GW law professor John Banzhaf and his students have helped battle sexism, discrimination, the tobacco industry and D.C.’s rat problem through Banzhaf’s Legal Activism class, known as “Sue the Bastards” to the students.

The course aims to help students apply skills they learned in class to act on causes they feel strongly about.

One group of students from fall semester is suing driving schools in D.C. under the Americans with Disabilities Act, which states all driving schools must provide students who do not have use of their feet with hand-controlled cars.

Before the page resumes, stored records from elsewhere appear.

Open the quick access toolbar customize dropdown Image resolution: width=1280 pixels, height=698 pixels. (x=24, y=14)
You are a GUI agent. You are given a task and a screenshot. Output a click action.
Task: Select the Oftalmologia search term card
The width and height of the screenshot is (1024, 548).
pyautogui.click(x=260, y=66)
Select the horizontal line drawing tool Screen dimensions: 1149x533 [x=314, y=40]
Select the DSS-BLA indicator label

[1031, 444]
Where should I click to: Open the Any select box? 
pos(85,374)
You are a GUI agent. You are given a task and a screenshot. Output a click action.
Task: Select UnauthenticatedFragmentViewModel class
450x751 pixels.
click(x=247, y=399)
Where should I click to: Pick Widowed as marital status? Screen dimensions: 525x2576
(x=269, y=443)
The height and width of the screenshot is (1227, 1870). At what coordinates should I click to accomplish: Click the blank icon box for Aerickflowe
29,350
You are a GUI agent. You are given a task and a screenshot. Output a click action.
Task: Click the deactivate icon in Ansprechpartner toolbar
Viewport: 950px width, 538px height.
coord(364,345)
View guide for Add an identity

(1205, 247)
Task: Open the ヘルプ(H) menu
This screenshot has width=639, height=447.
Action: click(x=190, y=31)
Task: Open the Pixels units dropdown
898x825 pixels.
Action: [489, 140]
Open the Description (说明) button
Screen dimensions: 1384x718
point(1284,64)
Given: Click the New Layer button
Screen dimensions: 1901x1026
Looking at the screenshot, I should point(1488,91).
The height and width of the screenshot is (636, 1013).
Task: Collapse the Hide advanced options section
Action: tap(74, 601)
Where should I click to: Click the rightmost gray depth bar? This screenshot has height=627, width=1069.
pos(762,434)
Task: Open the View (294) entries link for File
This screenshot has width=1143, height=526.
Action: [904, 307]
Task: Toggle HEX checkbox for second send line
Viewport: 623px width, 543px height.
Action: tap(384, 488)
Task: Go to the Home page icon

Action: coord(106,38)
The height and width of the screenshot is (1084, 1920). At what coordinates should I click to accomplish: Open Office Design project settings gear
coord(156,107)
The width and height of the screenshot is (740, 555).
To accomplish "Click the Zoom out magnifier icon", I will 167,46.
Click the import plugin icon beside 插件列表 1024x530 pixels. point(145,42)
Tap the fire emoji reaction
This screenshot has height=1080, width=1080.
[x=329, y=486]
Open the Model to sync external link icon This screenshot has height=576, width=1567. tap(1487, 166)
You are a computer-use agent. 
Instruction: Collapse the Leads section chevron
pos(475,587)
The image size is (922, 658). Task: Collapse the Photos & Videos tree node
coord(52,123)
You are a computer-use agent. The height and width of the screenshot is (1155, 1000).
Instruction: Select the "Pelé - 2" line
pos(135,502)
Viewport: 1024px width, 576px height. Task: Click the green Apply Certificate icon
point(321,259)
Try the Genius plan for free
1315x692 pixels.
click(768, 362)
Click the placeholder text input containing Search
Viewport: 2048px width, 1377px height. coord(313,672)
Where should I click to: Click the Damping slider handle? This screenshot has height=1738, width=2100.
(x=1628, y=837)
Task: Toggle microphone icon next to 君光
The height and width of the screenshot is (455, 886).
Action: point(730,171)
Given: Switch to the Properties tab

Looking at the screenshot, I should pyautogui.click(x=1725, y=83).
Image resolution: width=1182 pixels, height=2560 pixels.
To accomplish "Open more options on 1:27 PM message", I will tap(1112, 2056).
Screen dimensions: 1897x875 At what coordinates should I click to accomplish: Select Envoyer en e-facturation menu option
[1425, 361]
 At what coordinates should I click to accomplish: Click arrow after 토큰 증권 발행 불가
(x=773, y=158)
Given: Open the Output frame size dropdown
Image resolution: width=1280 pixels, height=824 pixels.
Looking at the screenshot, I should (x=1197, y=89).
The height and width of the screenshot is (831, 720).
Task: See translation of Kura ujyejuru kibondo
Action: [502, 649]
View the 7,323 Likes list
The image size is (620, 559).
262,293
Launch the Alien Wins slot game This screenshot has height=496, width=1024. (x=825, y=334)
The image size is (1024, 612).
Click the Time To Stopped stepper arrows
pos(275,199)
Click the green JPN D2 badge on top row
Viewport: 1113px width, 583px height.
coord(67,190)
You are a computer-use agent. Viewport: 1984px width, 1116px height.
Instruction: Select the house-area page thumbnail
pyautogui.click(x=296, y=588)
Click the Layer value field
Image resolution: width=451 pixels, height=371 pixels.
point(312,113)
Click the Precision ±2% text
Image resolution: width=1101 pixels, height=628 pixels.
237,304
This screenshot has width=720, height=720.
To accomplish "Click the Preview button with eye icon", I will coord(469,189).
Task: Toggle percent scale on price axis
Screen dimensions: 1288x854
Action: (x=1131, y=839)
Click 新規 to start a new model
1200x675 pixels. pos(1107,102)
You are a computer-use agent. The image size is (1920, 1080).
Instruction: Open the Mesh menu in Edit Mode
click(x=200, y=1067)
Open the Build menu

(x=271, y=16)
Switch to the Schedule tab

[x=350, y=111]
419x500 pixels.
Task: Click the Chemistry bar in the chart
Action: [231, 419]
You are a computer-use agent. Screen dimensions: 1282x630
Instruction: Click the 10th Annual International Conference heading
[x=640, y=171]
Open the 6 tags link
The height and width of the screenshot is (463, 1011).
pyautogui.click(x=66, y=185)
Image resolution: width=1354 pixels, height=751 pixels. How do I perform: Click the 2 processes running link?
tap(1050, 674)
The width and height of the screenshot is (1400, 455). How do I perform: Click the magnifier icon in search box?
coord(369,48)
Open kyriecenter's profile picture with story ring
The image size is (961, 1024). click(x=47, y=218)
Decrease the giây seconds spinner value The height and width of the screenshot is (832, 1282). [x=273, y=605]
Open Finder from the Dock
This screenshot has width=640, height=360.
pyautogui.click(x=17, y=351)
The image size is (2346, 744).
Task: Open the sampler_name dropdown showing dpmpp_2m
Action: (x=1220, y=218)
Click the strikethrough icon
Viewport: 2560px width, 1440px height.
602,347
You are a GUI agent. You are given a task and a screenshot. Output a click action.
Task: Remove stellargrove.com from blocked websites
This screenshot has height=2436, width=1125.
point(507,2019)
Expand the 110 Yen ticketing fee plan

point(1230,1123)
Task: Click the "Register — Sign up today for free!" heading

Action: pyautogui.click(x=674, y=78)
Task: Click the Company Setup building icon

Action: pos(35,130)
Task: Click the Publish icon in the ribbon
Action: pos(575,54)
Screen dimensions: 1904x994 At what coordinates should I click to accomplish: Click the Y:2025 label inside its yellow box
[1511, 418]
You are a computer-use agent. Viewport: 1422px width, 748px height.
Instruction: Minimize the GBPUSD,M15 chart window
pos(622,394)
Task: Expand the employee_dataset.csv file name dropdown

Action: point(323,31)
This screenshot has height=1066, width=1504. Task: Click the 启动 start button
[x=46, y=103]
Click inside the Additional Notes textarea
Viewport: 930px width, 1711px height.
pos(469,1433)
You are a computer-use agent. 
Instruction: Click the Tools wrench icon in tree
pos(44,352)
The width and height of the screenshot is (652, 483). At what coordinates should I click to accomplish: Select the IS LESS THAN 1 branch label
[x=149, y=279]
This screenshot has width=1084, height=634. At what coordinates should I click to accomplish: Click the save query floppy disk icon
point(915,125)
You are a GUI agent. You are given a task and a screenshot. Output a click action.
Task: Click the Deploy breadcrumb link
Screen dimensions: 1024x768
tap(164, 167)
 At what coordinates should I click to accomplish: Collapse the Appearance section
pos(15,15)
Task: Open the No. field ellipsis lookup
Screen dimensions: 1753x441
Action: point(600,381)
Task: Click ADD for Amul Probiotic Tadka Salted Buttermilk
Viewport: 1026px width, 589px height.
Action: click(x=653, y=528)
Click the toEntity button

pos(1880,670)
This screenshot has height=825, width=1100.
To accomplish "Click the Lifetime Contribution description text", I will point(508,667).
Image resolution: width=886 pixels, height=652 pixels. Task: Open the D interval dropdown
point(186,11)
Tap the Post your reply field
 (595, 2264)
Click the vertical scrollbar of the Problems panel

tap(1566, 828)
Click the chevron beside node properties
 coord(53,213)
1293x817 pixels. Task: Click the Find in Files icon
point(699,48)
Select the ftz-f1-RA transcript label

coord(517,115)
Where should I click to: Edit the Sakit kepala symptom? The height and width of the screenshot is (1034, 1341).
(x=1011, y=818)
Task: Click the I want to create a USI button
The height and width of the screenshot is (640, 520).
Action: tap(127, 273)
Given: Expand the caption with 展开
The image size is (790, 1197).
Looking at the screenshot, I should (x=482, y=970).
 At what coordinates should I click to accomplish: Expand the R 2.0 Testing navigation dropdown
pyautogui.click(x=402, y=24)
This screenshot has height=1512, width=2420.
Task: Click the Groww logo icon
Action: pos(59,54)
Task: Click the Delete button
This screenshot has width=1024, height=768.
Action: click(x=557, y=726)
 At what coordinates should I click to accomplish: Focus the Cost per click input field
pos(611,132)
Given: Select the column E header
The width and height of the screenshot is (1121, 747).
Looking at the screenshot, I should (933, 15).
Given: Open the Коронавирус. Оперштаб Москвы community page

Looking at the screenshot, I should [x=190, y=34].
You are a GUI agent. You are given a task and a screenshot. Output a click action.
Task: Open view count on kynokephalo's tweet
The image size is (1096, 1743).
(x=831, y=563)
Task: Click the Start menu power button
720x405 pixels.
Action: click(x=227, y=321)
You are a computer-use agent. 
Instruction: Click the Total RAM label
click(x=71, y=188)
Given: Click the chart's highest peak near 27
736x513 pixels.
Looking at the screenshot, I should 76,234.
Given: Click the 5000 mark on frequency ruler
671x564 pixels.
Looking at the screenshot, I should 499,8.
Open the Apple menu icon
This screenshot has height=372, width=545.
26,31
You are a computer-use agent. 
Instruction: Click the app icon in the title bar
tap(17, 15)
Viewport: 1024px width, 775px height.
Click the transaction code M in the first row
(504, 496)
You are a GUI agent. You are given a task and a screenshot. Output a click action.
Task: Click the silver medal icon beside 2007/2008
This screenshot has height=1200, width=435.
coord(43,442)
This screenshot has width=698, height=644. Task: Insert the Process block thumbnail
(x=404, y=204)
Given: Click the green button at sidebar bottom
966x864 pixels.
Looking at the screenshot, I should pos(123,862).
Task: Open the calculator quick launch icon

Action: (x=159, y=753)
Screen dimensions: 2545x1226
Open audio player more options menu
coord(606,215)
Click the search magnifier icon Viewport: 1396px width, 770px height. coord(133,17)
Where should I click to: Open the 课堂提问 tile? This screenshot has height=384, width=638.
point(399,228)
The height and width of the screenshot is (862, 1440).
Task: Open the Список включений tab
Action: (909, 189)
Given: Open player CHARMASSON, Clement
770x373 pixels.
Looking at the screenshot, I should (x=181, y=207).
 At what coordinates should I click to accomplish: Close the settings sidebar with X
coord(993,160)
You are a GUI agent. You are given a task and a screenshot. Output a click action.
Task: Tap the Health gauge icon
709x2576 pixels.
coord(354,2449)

Currently no public driving school in the District offers hand controls, Banzhaf said.

Last semester graduate students Dimitry Kouretas and Payan Jassin linked a lack of proper garbage disposal with D.C.’s rat problem, and established a Web site at which people can report trash-code violations.

“We have had some success,” Kouretas said. “Some places have been fined up to $2,000, so they’ve started to clean up their act.”

Kouretas and Jassin, who have been featured on local TV and radio programs for their project, said Banzhaf’s class was a starting point for their success.

“The class is interesting because it takes students away from the library, where they usually are, and gets them to do something with what they are learning,” Kouretas said. “All the groups from the class have had some level of success.”

In the mid-1990s, Banzhaf’s class worked to get “ladies’ nights” banned from bars. The project originated with a group of three female students who felt the practice of offering women drink discounts and free admission in bars and clubs perpetuates the stereotype of a helpless woman and sets up women as “bait” for men, Banzhaf said.

“The bottom line is that gender discrimination, like race discrimination, is hard to eradicate because people are not obvious,” Banzhaf said. “But when you have a place that openly discriminates according to gender, then it needs to be put to an end.”

“Ladies’ nights” are now banned in half the states and pricing equalities are spreading, Banzhaf said.

Other students in the class fought to force dry cleaners and hair salons to charge women the same price as men.

Banzhaf helped produce a video segment that will soon be aired on NBC’s “Dateline” examining gender biases in home-repair businesses. The segment demonstrates the different level of service people receive when they display stereotypical gender traits by videotaping a man and a woman with the same home-repair problem, Banzhaf said.

Banzhaf also founded and leads the Action on Smoking and Health, a national non-profit legal and educational organization that fights for the rights of non-smokers.

ASH, the largest and oldest anti-smoking organization in the country, has been involved in many major anti-smoking cases, Banzhaf said. Actions by ASH have contributed to the bans on smoking in planes, buses and other public places, according to the ASH Web site.

ASH is working to ban smoking in all work places, and is helping a case in the Friendship Heights district of Maryland to ban smoking on sidewalks, Banzhaf said.

“As a lawyer I can litigate on whoever waves a check or I can litigate on things that I’m concerned about,” Banzhaf said.

Banzhaf started the organization in 1967 when he noticed the large number of cigarette ads on TV. He wrote out a petition to the FCC to air anti-smoking ads to counter the cigarette ads. The FCC responded by mandating one anti-smoking ad must air for every three cigarette ads, Banzhaf said.

Banzhaf said he did not think he would pursue a campaign against smoking because Philip Morris sponsored the law firm he worked for at the time. But when large organizations including the American Heart Association did not pick up his fight, he said he decided to leave the life of the “fat-cat lawyer” and start ASH.

Banzhaf said he hopes students will use their experiences in his class and remember them when they become lawyers.

“Hopefully they will remember the tools and techniques, and have the confidence to work on issues that concern them in their careers,” Banzhaf said.